Курсовую на 3-м курсе я писал у Шафаревича. Это была работа по локально эвклидовым пространствам. Так называются пространства, в которых каждая точка имеет окрестность с эвклидовой метрикой. (Для «тёмного» читателя. Представьте себе вытянутый прямоугольник. Мысленно склейте противоположные длинные стороны, получится труба. Мысленно склейте два конца трубы – отвлекаясь от того, что по ходу труба будет морщиться. Получится тор, то есть бублик. Вот поверхность этого тора и есть одна из локально эвклидовых плоскостей. Ведь на ней любой маленький круг есть круг на плоскости). Локально эвклидовы пространства размерности 2 (т. е. поверхности) уже были известны, мне предстояло исследовать пространства размерности 3. Как видите, задача тоже игрушечная – так, математическая миниатюра, далёкая от главных направлений математики. Запомнилось, что литература к ней была на трёх языках, и когда я сообщил Шафаревичу, что не знаю никаких, кроме немецкого, он посмотрел на меня так, как будто я сказал, что не умею читать по-русски: «Так это же математические работы!». Смысл его слов был в том, что математическую работу можно читать на любом языке. (Кстати, моим сокурсникам доставался и голландский, и шведский). Насколько я помню реакцию своего руководителя по окончанию работы, я не очень хорошо справился со своей задачей.

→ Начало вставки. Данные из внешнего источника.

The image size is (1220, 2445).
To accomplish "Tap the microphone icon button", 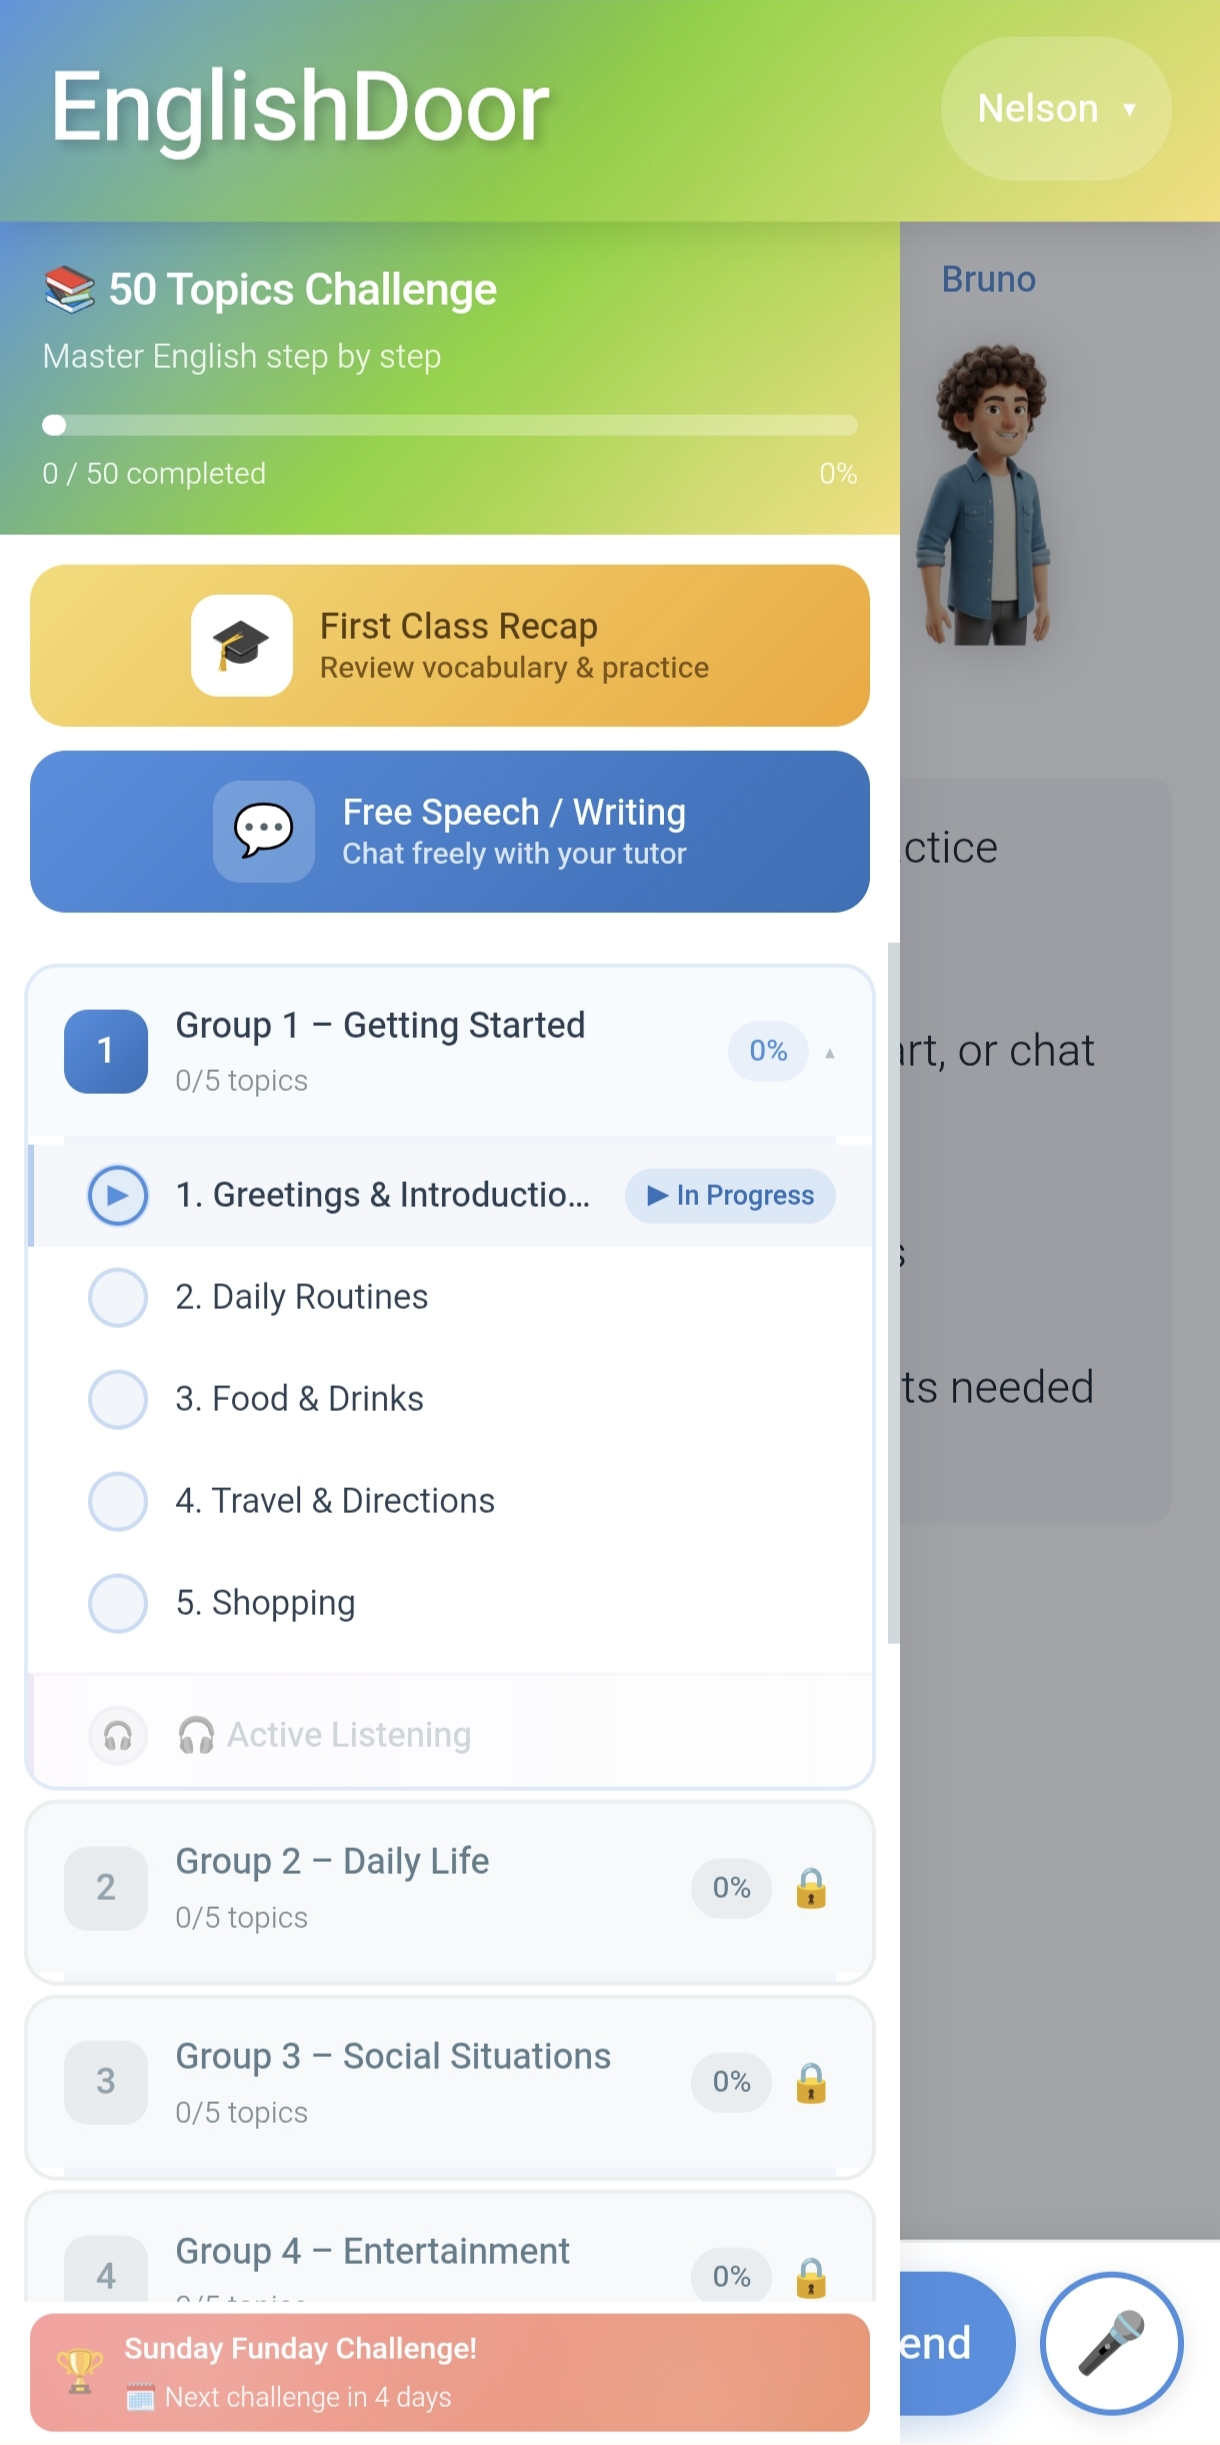I will point(1111,2342).
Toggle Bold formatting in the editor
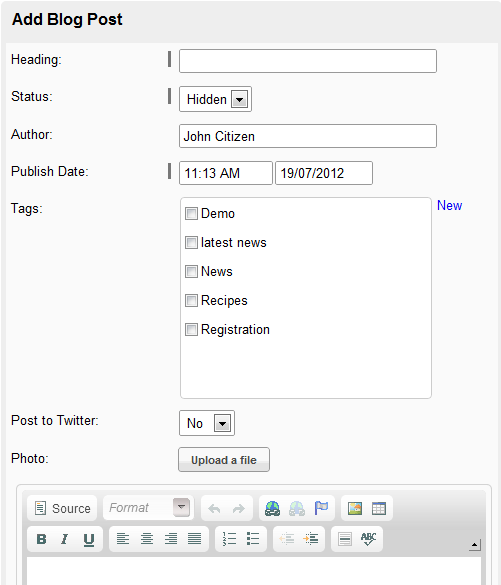 (41, 539)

А курсовую 4-го курса не помню совсем.
Не лучше было со спецкурсами и семинарами. Если на двух первых курсах они были полностью добровольными, то, начиная с 3-го, студент обязан был некоторое количество их посещать – по своему выбору – и даже сдавать экзамены. Так что я точно что-то посещал – и снова не помню, что именно. Помню, несколько раз приходил на семинар Жени Дынкина (именно так у нас почему-то все называли Евгения Борисовича Дынкина – недавно возникшее математическое светило). Семинар имел громкую славу – он был элитным, там собирались не только способные студенты со всех курсов, не только аспиранты, но и многие преподаватели, приходили математики и из других вузов. Разбирались там принципиальные проблемы из самых разных разделов математики. Выглядело это так: собравшиеся корифеи дискутировали между собой, не очень беспокоясь об остальных. «Корифеи» – не значит «профессора и преподаватели». Демократичность семинара проявлялась в том, что значение имел не титул, а ум, и на нём готовы были прислушаться к мнению любого первокурсника. (По-моему, Арнольд имел на нём достаточный авторитет, будучи ещё на 2-м курсе). Так что считалось нормальным, что, сидя на этом семинаре, ты не всё понимаешь. Я же, побывав на двух или трёх занятиях, не понял ничего. Как будто говорили по-китайски. Это меня насторожило, тем более, что присутствовали и вроде бы как-то разбирались с десяток студентов курсом не старше меня. Выходит, я здорово оторвался от математики. И, тем не менее, это не побудило к тому, чтобы серьёзнее математикой заняться. Моя реакция была противоположной – я просто больше не ходил на семинар Дынкина.